Increased intracellular magnesium attenuates β-adrenergic stimulation of the cardiac Ca(V)1.2 channel

Increases in intracellular Mg(2+) (Mg(2+)(i)), as observed in transient cardiac ischemia, decrease L-type Ca(2+) current of mammalian ventricular myocytes (VMs). However, cardiac ischemia is associated with an increase in sympathetic tone, which could stimulate L-type Ca(2+) current. Therefore, the effect of Mg(2+)(i) on L-type Ca(2+) current in the context of increased sympathetic tone was unclear.

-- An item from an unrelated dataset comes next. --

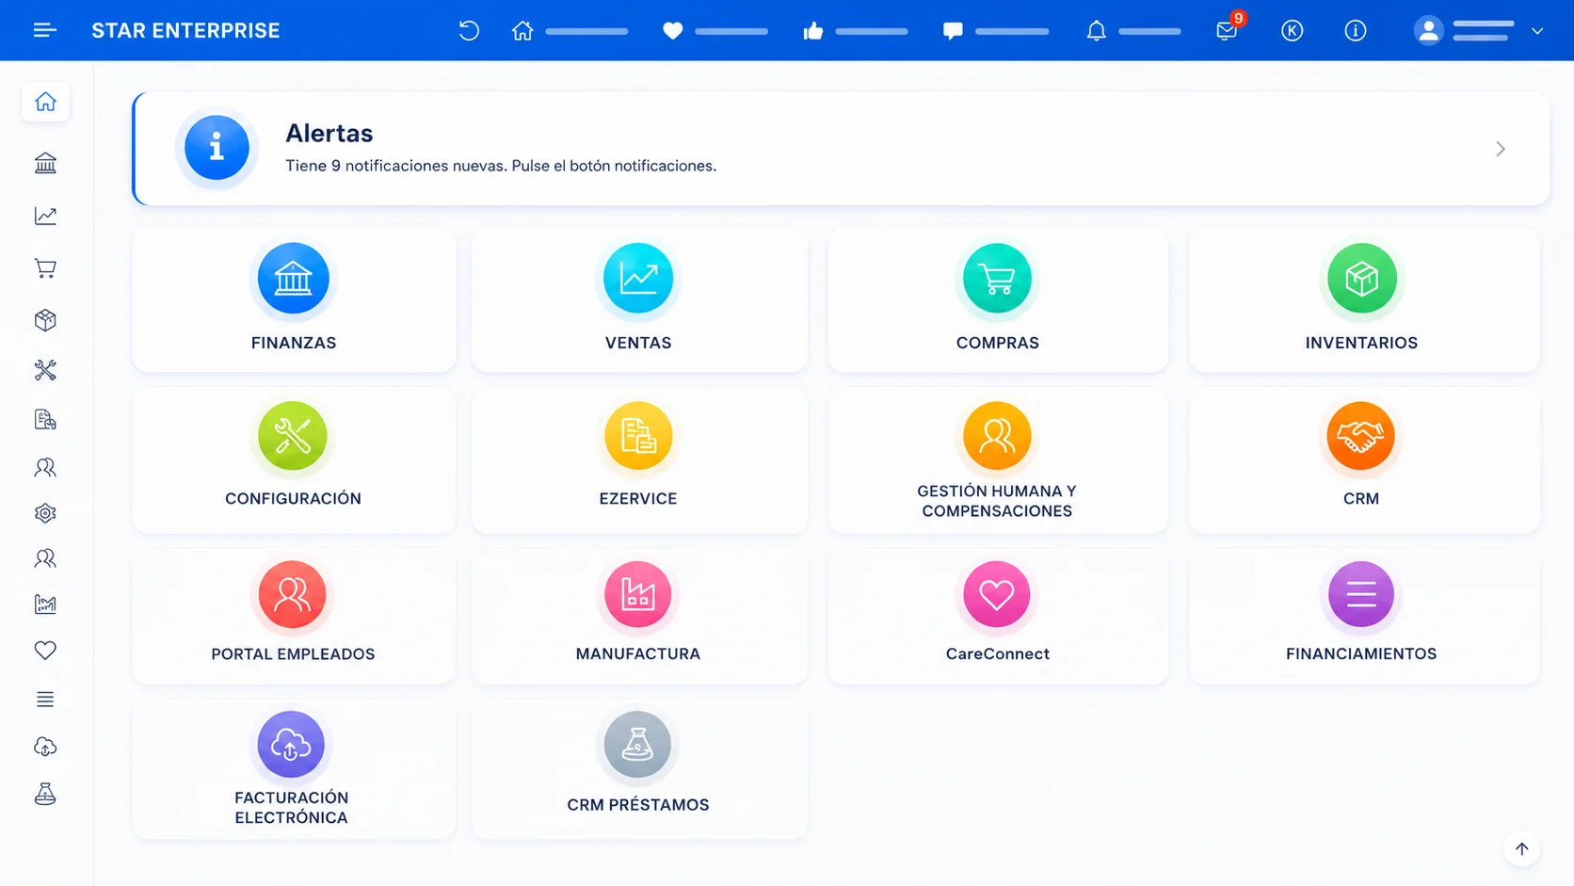1574x886 pixels.
Task: Click the scroll-to-top arrow button
Action: click(x=1521, y=848)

We tested the impact of increased Mg(2+)(i) on the β-adrenergic stimulation of L-type Ca(2+) current. Exposure of acutely dissociated adult VMs to higher Mg(2+)(i) concentrations decreased isoproterenol stimulation of the L-type Ca(2+) current from 75 ± 13% with 0.8 mM Mg(2+)(i) to 20 ± 8% with 2.4 mM Mg(2+)(i). We activated this signaling cascade at different steps to determine the site or sites of Mg(2+)(i) action. Exposure of VMs to increased Mg(2+)(i) attenuated the stimulation of L-type Ca(2+) current induced by activation of adenylyl cyclase with forskolin, inhibition of cyclic nucleotide phosphodiesterases with isobutylmethylxanthine, and inhibition of phosphoprotein phosphatases I and IIA with calyculin A. These experiments ruled out significant effects of Mg(2+)(i) on these upstream steps in the signaling cascade and suggested that Mg(2+)(i) acts directly on Ca(V)1.2 channels. One possible site of action is the EF-hand in the proximal C-terminal domain, just downstream in the signaling cascade from the site of regulation of Ca(V)1.2 channels by protein phosphorylation on the C terminus. Consistent with this hypothesis, Mg(2+)(i) had no effect on enhancement of Ca(V)1.2 channel activity by the dihydropyridine agonist (S)-BayK8644, which activates Ca(V)1.2 channels by binding to a site formed by the transmembrane domains of the channel. Collectively, our results suggest that, in transient ischemia, increased Mg(2+)(i) reduces stimulation of L-type Ca(2+) current by the β-adrenergic receptor by directly acting on Ca(V)1.2 channels in a cell-autonomous manner, effectively decreasing the metabolic stress imposed on VMs until blood flow can be reestablished.